Managed Identity Authentication Flow

In this article, we explore how a system-assigned managed identity functions with an Azure Virtual Machine. While the process is nearly identical for a user-assigned managed identity, note that user-assigned identities are standalone resources that must be created before use.

How It Works

The managed identity authentication flow involves several key steps:

1. Enable Managed Identity
   Azure Resource Manager (ARM) receives a request to enable a system-assigned managed identity on a virtual machine (or any resource that supports managed identities).

2. Service Principal Creation
   Once enabled, a service principal is automatically generated in Microsoft Entra ID (formerly Azure Active Directory) for the virtual machine’s identity.

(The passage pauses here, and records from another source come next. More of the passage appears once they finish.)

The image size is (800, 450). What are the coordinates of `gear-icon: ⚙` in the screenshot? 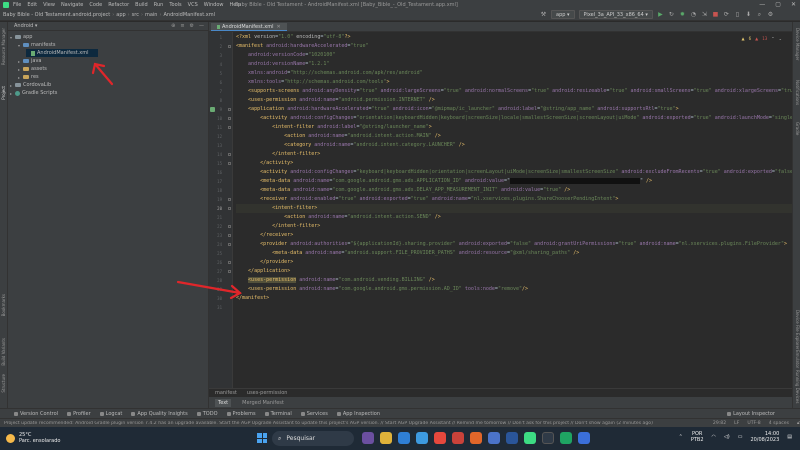 It's located at (192, 26). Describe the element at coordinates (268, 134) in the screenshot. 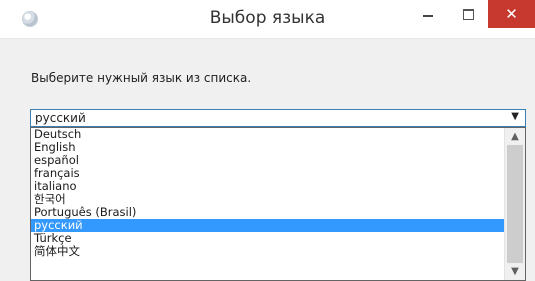

I see `list-item-deutsch: Deutsch` at that location. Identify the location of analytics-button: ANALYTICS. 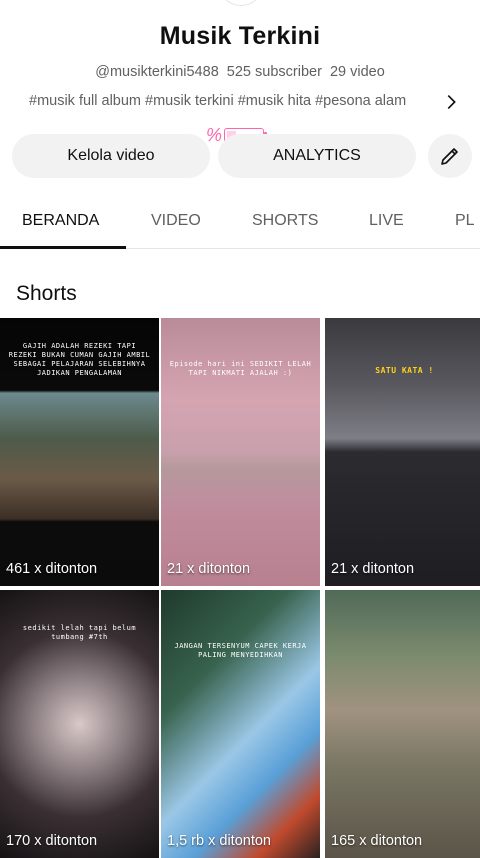
(317, 156).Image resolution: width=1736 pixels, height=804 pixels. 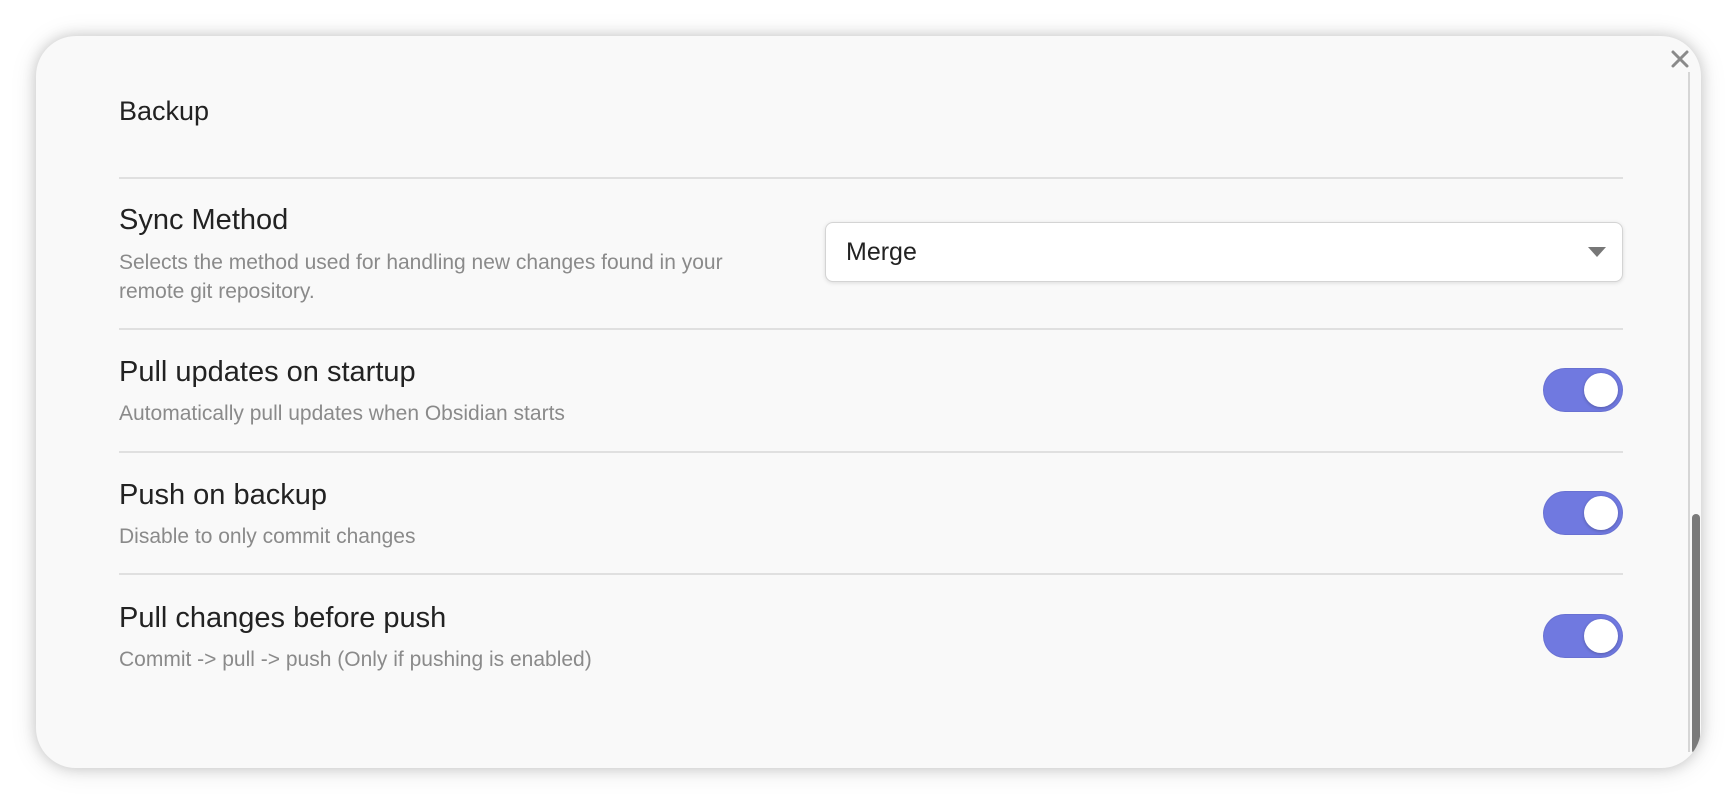 I want to click on scrollbar-track, so click(x=1689, y=412).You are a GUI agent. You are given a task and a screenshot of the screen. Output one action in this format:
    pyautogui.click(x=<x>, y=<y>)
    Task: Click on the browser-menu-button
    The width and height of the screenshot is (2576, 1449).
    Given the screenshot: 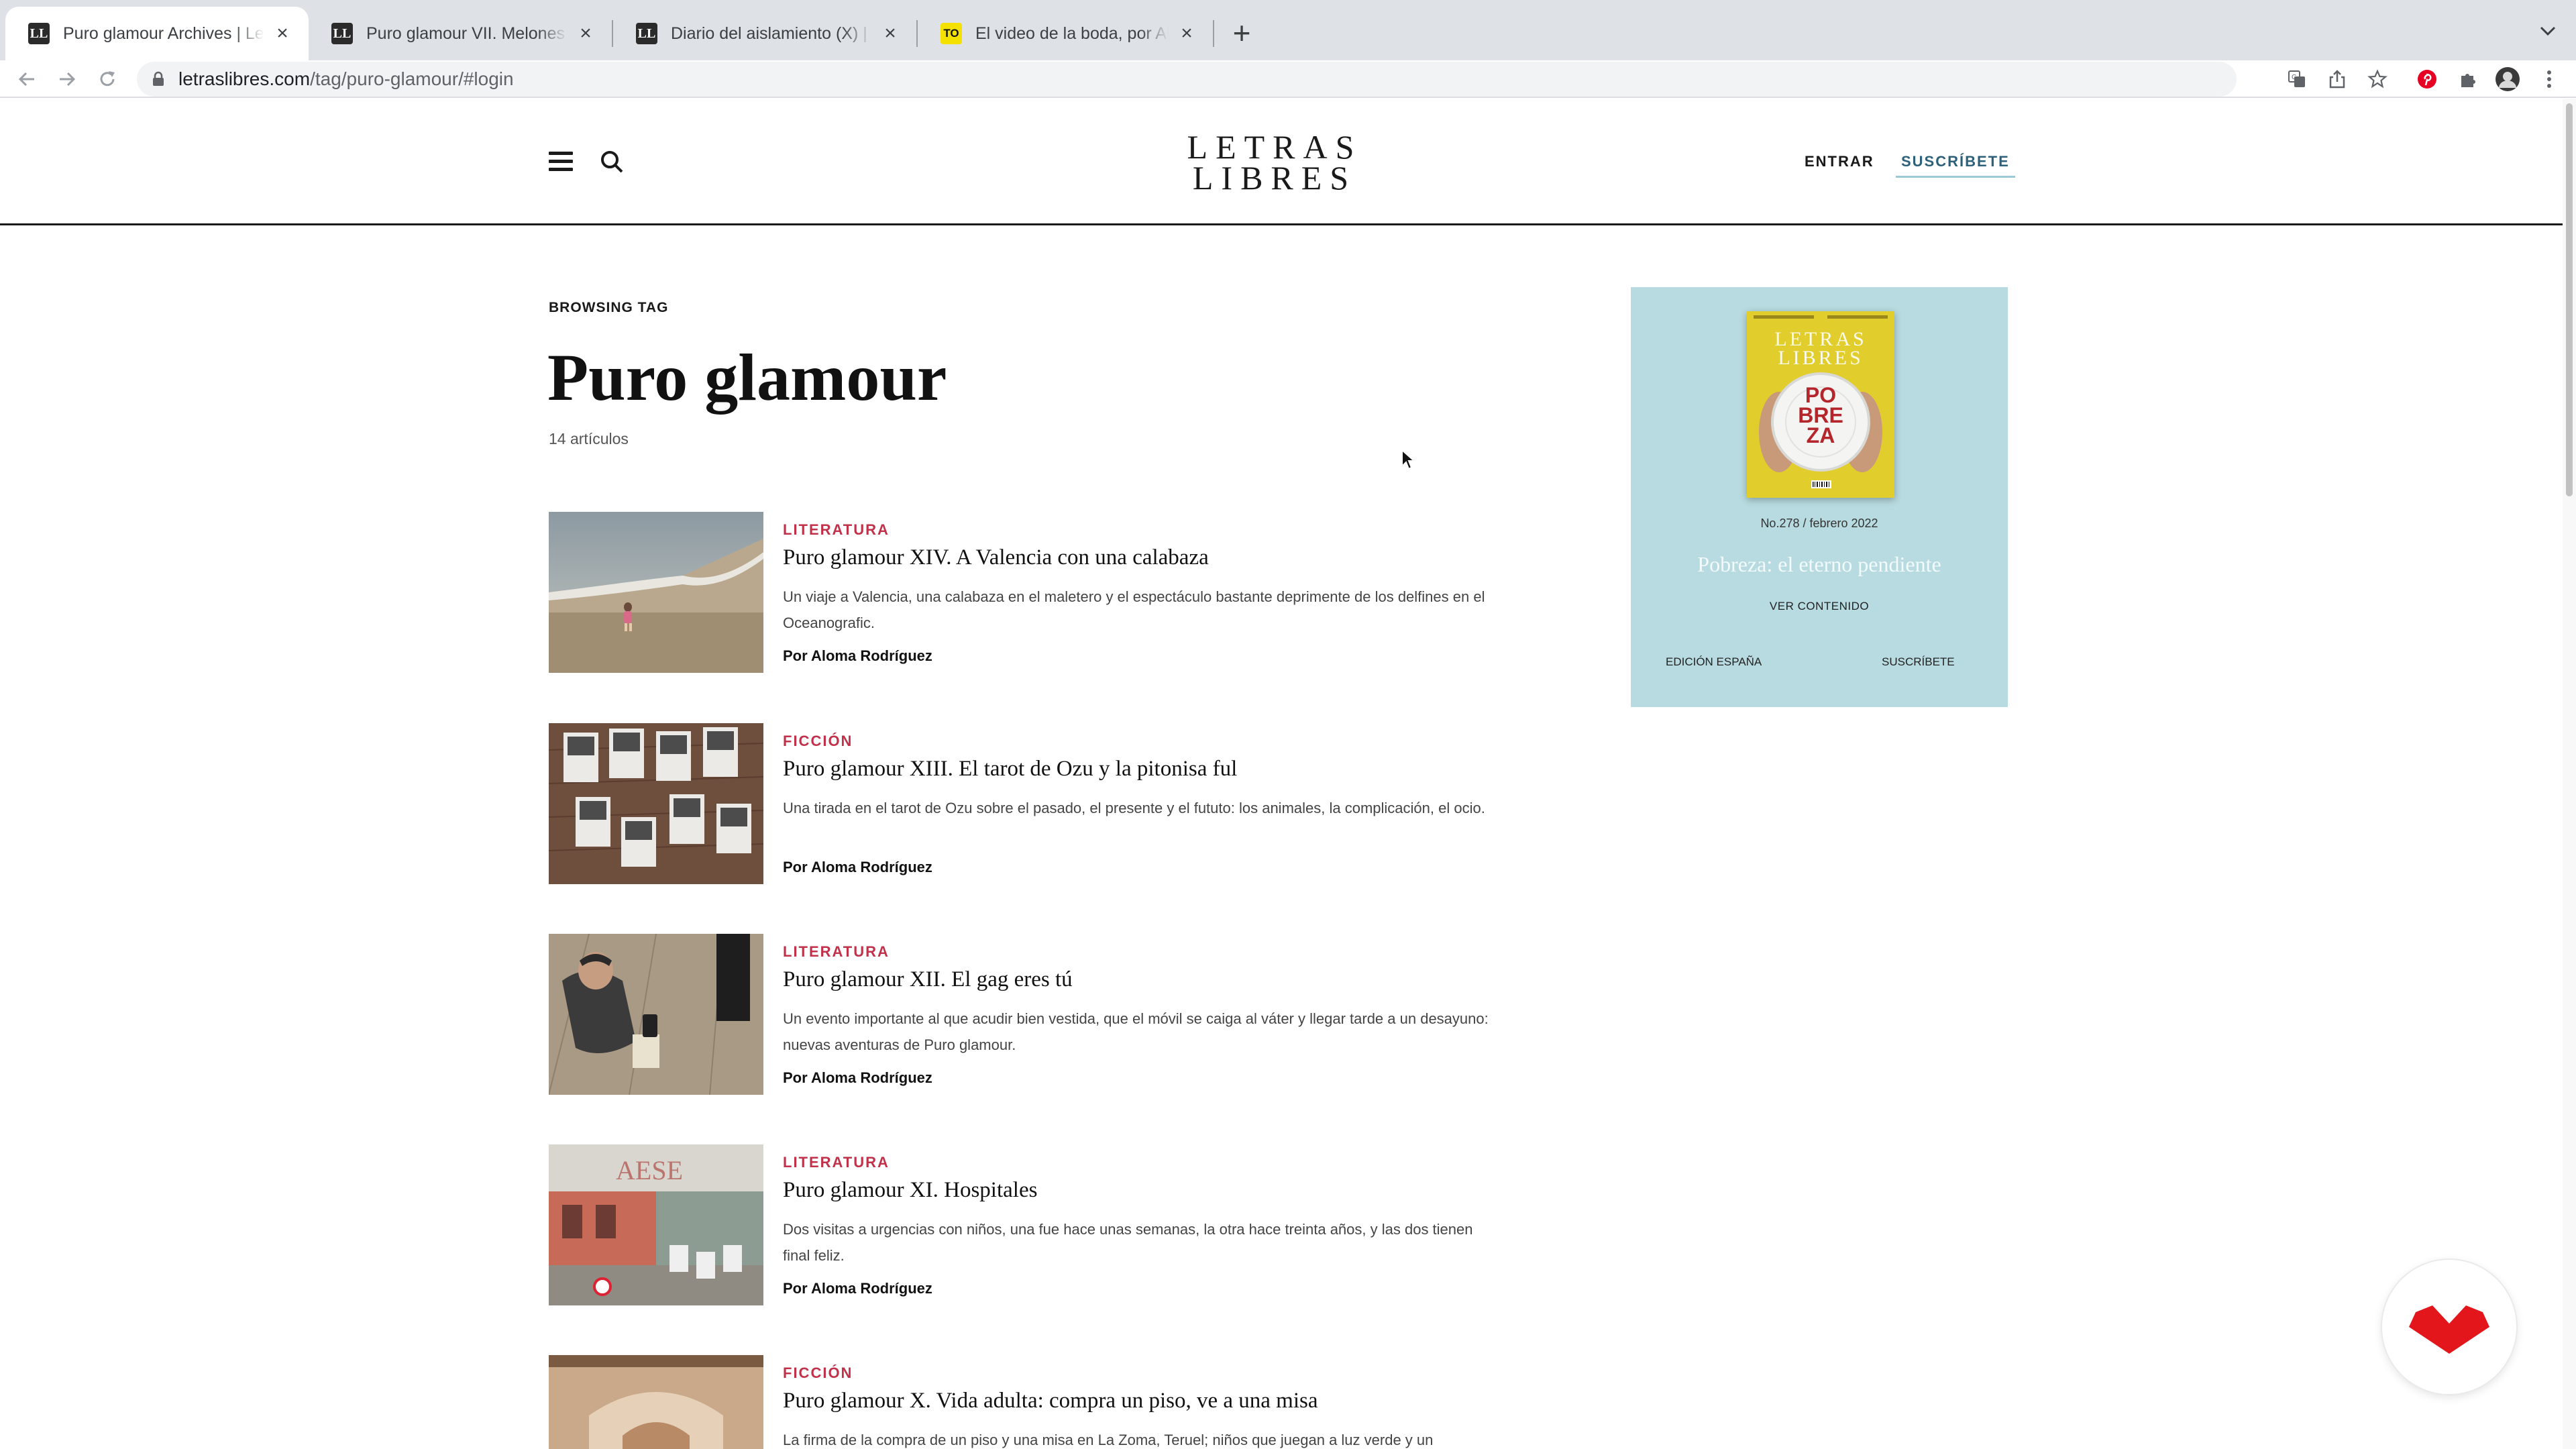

3. VM Configuration Update
   ARM configures the virtual machine by updating the Azure Instance Metadata Service with the newly created service principal's client ID and certificate.

4. Resource Access Provisioning
   With the virtual machine now equipped with an identity, the service principal can be used to grant access to additional Azure resources.

5. Token Request
   The code running on the virtual machine requests an access token from the Azure Instance Metadata Service endpoint, which is accessible only internally.

6. JWT Acquisition
   The access token is then used to contact Microsoft Entra ID to retrieve a JSON Web Token (JWT) using the pre-configured client ID and certificate.

7. Resource Access
   Finally, your application sends the JWT to services that support Microsoft Entra Authentication—such as Azure Key Vault or Azure Blob Storage—to access the required resources.

Configuring Managed Identity

To configure the identity, navigate to the Azure Portal. In this example, we demonstrate the process using a Function App; however, the same configuration applies to any Azure resource that supports managed identities.

This streamlined process ensures a secure and automated approach to managing resource access in the Azure ecosystem.